__PASSAGE__
EF -> 3,0,2,r,4 -> (Save "@domains" for ruleset "D".)
EF -> 3,1,4 -> ($f) -> 3,D,1,S,4 -> ($g) -> New EF

ET -> 3,0,2,R,4 -> A/F -> SMTP delivery ? Yes: -> 3,D,2,R,4 -> New ET
 ^                  v                      No: -> New ET
 +--- <------ <-----+

MF -> 3,D,1,S,4 -> New MF
MT -> 3,D,2,R,4 -> New MT

A/F == Aliasing and .forward file processing for Local addresses
($?) == Definition of $? macro.

EF == Envelope "From:" address
ET == Envelope "To:" address
MF == Message From-type addresses
MT == Message To-type addresse

R == Mailer (determined per ET) "Recipient" ruleset
r == Mailer (determined from EF) "Recipient" ruleset
S == Mailer (determined per ET) "Sender" ruleset
D == Application of "@Domains" saved from the EF, if EF mailer flag 'C'
     is given and the address doesn't already have @domains applied.

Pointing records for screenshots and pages
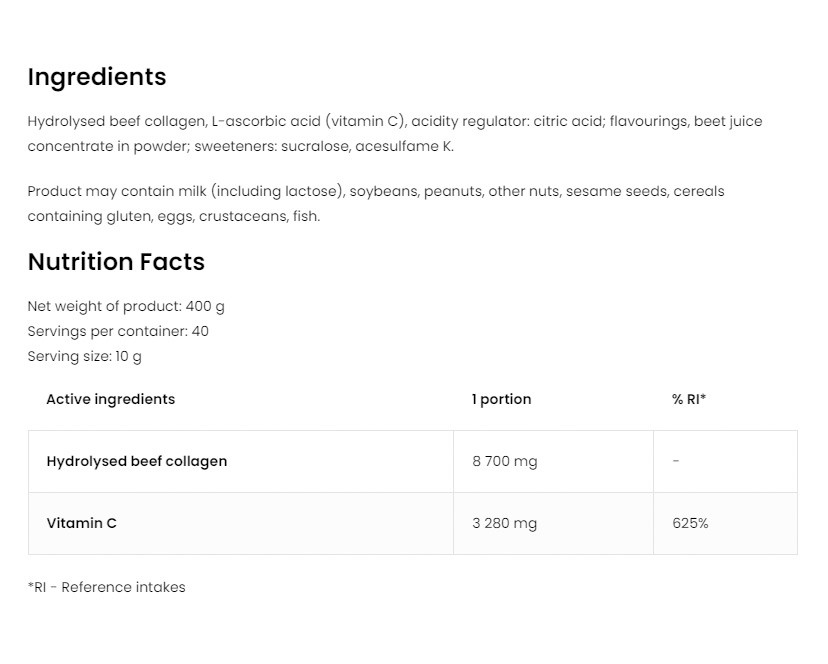828x664 pixels.
Task: Click the Servings per container line
Action: 118,331
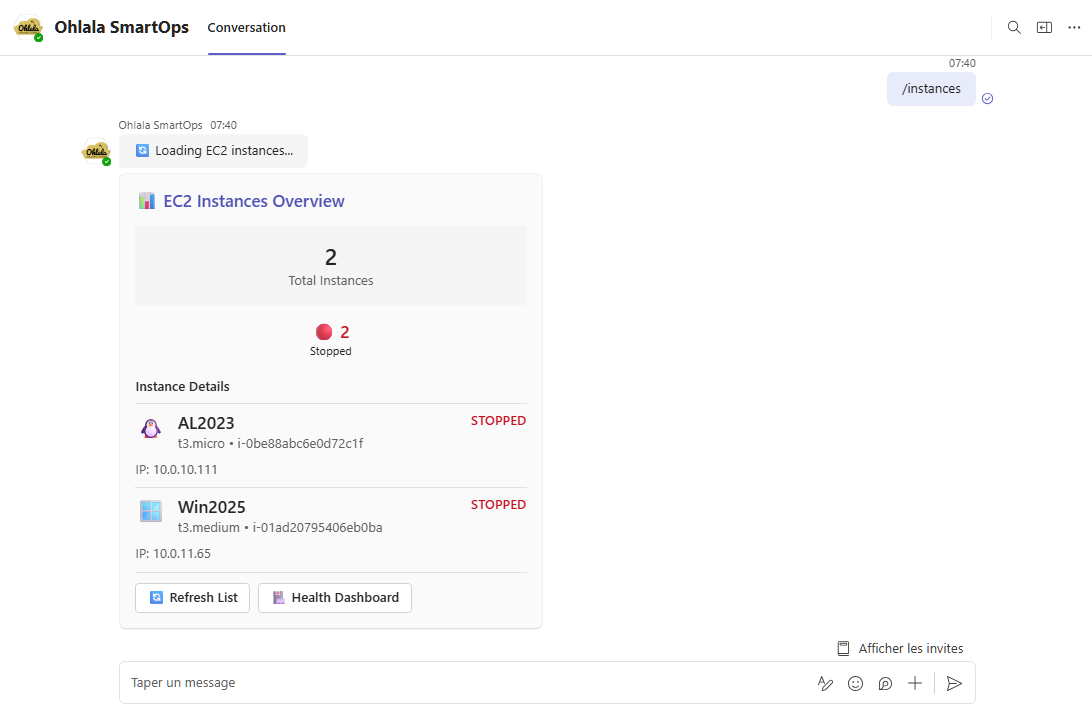Switch to the Conversation tab

[x=246, y=27]
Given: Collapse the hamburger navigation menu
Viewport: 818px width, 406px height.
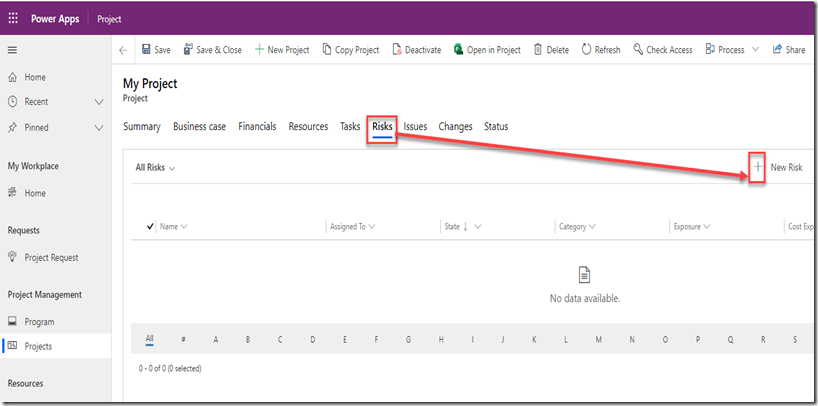Looking at the screenshot, I should pos(13,50).
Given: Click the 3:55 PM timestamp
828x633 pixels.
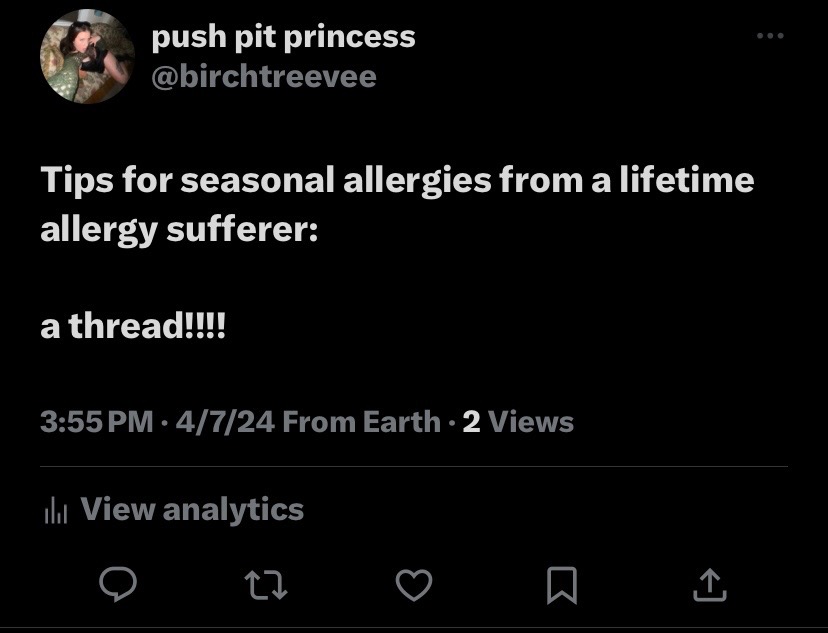Looking at the screenshot, I should pyautogui.click(x=97, y=422).
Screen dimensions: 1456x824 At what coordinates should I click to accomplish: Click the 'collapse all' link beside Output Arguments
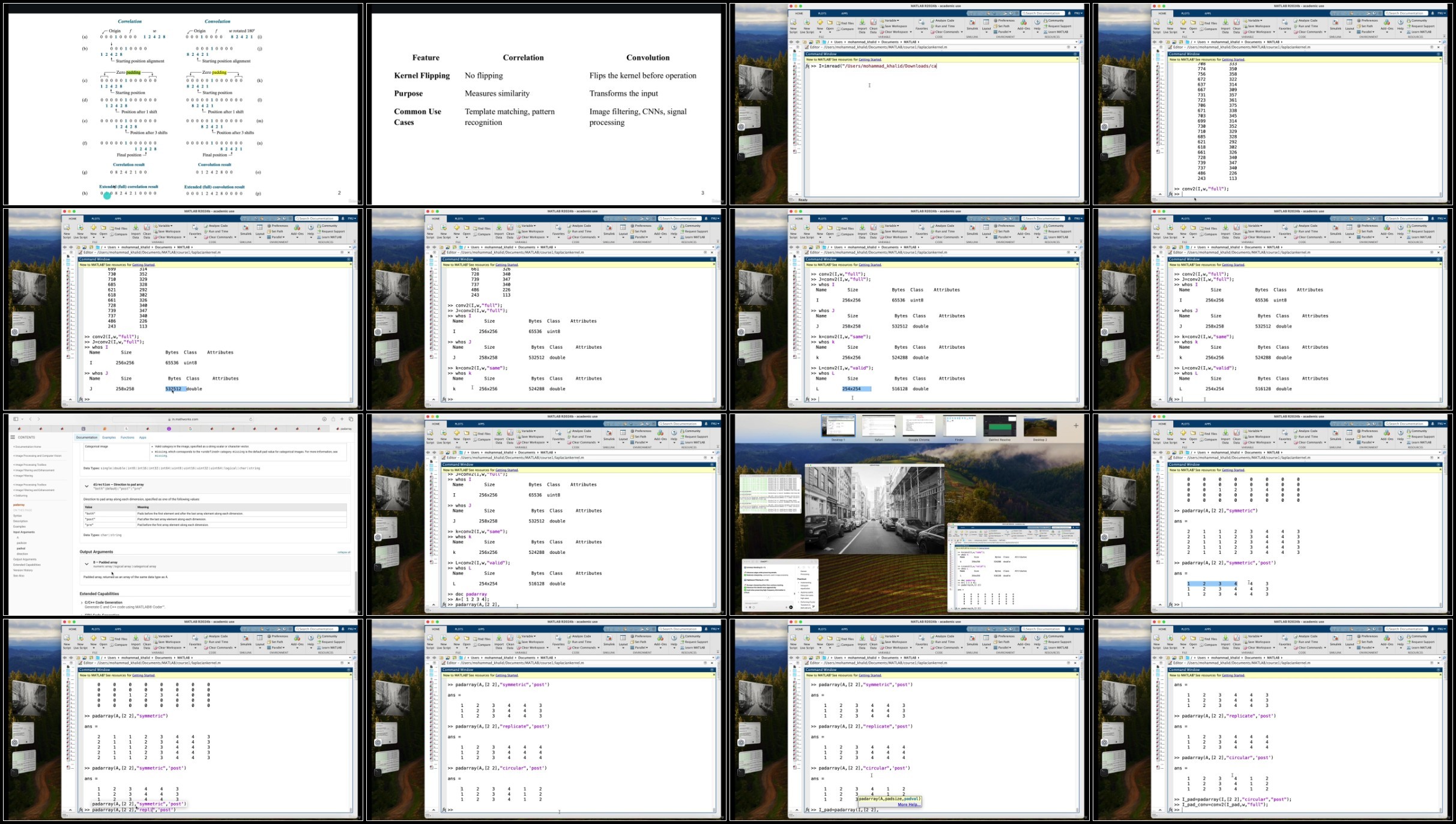(x=343, y=552)
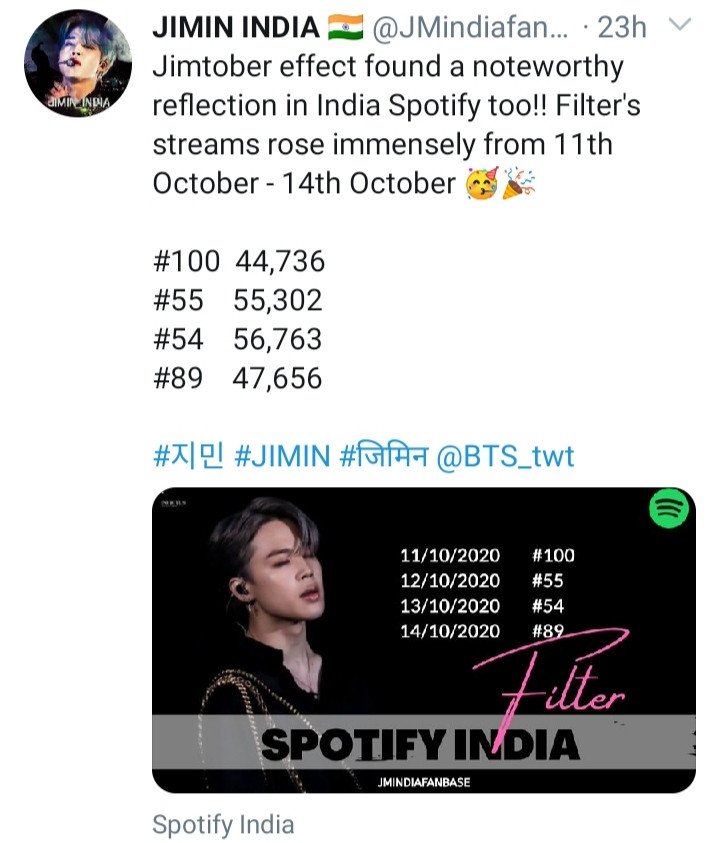
Task: Open the attached Filter chart image
Action: pos(424,640)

__GIVEN EXERCISE__
Reproduce the part of the address-rewriting diagram that starts with "EF -> 3,1,4" and goes on through "of $? macro.", with no changes.

__FINISHED EXERCISE__
EF -> 3,1,4 -> ($f) -> 3,D,1,S,4 -> ($g) -> New EF

ET -> 3,0,2,R,4 -> A/F -> SMTP delivery ? Yes: -> 3,D,2,R,4 -> New ET
 ^                  v                      No: -> New ET
 +--- <------ <-----+

MF -> 3,D,1,S,4 -> New MF
MT -> 3,D,2,R,4 -> New MT

A/F == Aliasing and .forward file processing for Local addresses
($?) == Definition of $? macro.